Please copy, exactly as they appear below, the lines from the one containing "498x385 pixels." through the one containing "Click the WebThumbnailExtension Graphics icon".

Stored data ▸
>>>>>
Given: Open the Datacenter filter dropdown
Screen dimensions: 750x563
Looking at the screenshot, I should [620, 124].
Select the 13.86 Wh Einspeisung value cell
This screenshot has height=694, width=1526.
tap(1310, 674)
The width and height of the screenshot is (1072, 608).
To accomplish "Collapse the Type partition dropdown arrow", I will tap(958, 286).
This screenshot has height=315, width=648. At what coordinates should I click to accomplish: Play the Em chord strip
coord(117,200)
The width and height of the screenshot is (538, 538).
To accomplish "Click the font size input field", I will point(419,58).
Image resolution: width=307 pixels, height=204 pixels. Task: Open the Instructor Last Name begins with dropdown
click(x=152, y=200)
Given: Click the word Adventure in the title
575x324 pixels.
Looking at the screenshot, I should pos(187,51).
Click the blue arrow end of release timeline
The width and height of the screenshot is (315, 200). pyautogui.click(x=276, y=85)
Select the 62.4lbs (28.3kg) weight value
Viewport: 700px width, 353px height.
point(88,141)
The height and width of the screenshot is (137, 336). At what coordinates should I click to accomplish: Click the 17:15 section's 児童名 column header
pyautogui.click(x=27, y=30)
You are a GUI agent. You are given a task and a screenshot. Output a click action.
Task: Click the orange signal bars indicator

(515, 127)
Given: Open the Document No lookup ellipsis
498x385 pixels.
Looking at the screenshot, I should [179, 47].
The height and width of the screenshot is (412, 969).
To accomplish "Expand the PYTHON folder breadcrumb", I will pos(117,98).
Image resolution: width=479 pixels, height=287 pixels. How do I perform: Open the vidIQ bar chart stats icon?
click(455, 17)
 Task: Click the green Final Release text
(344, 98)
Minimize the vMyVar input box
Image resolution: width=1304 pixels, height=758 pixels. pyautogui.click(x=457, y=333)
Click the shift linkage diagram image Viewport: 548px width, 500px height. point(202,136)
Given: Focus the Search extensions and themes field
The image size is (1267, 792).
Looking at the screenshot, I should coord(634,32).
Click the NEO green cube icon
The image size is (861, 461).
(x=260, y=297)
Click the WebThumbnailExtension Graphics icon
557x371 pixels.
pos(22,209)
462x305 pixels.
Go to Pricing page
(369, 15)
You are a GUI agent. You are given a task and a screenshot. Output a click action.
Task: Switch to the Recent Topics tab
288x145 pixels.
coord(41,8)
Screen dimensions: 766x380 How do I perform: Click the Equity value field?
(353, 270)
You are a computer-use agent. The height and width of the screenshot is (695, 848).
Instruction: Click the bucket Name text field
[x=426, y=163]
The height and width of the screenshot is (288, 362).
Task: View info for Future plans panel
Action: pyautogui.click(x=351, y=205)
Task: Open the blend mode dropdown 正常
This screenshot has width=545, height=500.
<<<<<
COMPLETED EXERCISE ▸
498x385 pixels.
Looking at the screenshot, I should [179, 47].
The height and width of the screenshot is (412, 969).
To accomplish "Expand the PYTHON folder breadcrumb", I will pos(117,98).
Image resolution: width=479 pixels, height=287 pixels. How do I perform: Open the vidIQ bar chart stats icon?
click(455, 17)
 Task: Click the green Final Release text
(344, 98)
Minimize the vMyVar input box
Image resolution: width=1304 pixels, height=758 pixels. pyautogui.click(x=457, y=333)
Click the shift linkage diagram image Viewport: 548px width, 500px height. point(202,136)
Given: Focus the Search extensions and themes field
The image size is (1267, 792).
Looking at the screenshot, I should coord(634,32).
Click the NEO green cube icon
The image size is (861, 461).
(x=260, y=297)
Click the WebThumbnailExtension Graphics icon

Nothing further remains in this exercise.